▸ WORK TO BE COMPLETED:
Could you reproduce the stretch of the news excerpt about the school district billing case from "Gentle Blythe, spokeswoman" through "Lynn in 2006.", word for word?

They were briefly jailed Wednesday on $100,000 bail each but were released on bond.

“This was an elaborate scheme to defraud the school district and insurance companies out of a lot of money,” said Chief Assistant District Attorney David Pfeifer. “They used this scheme to make money off their child’s special needs – that’s terrible.”

Until this year, Dickstein, who graduated from Stanford and then Harvard Law School, was a partner at the internationally recognized San Francisco firm of Morrison & Foerster, specializing in intellectual property issues and the law surrounding life sciences. He has since started his own practice, according to his Facebook page.

He and his wife had arranged for the home care of their young son through another school district before transferring to the San Francisco school district. Under state guidelines, school districts are obligated to provide or compensate parents for home education of autistic or other severely disabled children.

By law, parents are required to use licensed private educational providers to develop individual treatment plans that meet state guidelines for their disabled children.

Dickstein and Lynn had employed such a private provider, but in 2006, they created their own: Puzzle Pieces. Prosecutors said it was actually a dummy company that was not licensed to develop autism education.

Double dipping

In fact, they say, the couple used Puzzle Pieces to overbill and “double dip” – charging both the school district and insurers for the exact same services – from 2006 to 2008. They billed for counselors and doctors at allegedly inflated rates and charged both the district and insurers for the same hours of treatment. They allegedly told insurers the district would not pay.

Gentle Blythe, spokeswoman for the district, said it was school officials who raised red flags to prosecutors last year.

“The parents weren’t allowing the district personnel to talk to the service providers,” Blythe said. She said it was then that the district uncovered the fact that Puzzle Pieces was not a licensed provider and in fact had been started by Lynn in 2006.

Dickstein’s attorney, Garrick Lew, said the couple were devoted to their severely challenged son, but admittedly took efforts too far.

▸ DATASET EXTRACT:
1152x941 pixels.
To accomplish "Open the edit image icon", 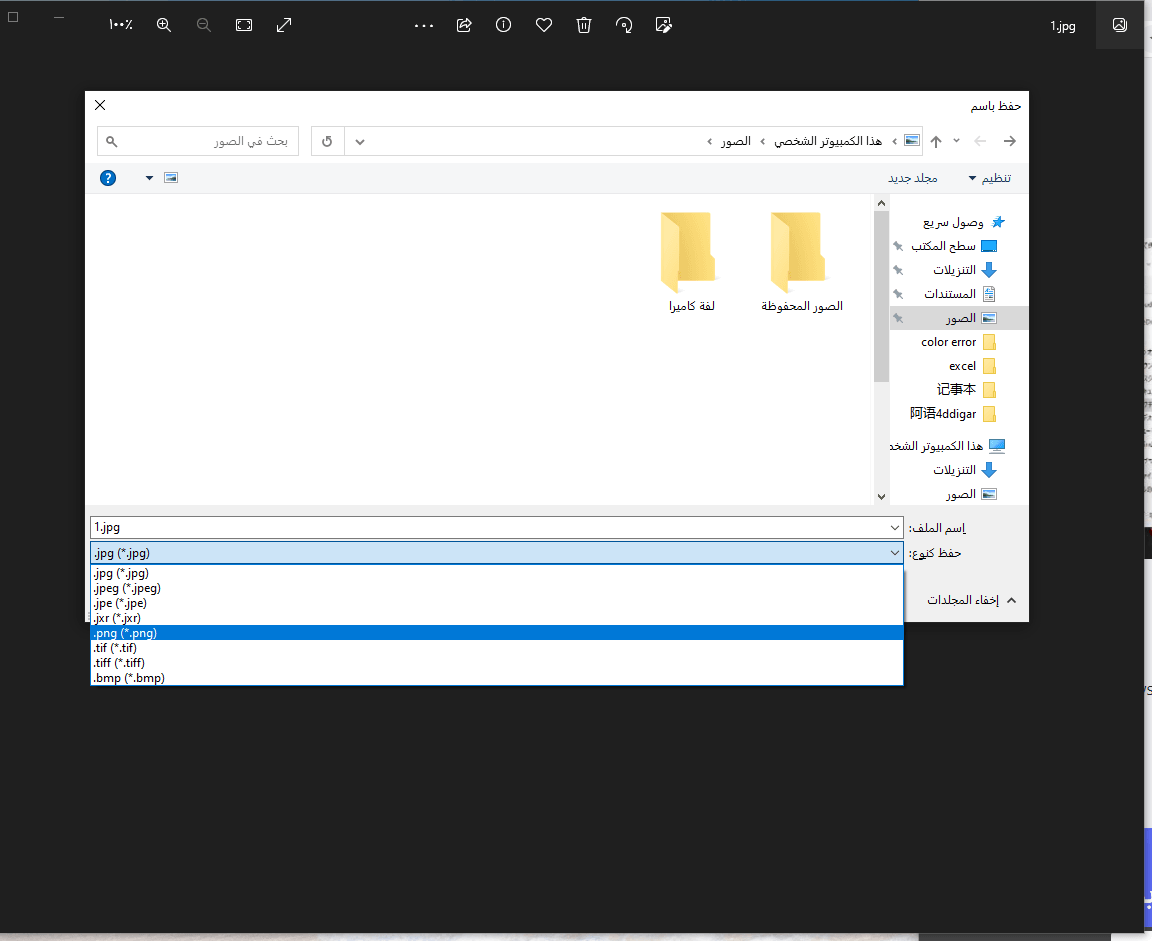I will [663, 25].
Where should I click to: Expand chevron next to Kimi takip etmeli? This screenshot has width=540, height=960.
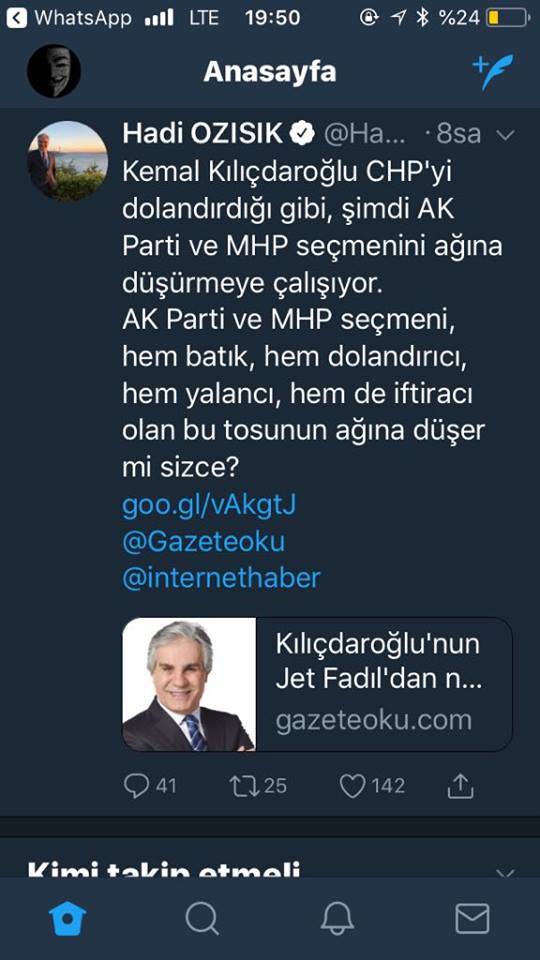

▸ REPLY TO THE TASK:
Gentle Blythe, spokeswoman for the district, said it was school officials who raised red flags to prosecutors last year.

“The parents weren’t allowing the district personnel to talk to the service providers,” Blythe said. She said it was then that the district uncovered the fact that Puzzle Pieces was not a licensed provider and in fact had been started by Lynn in 2006.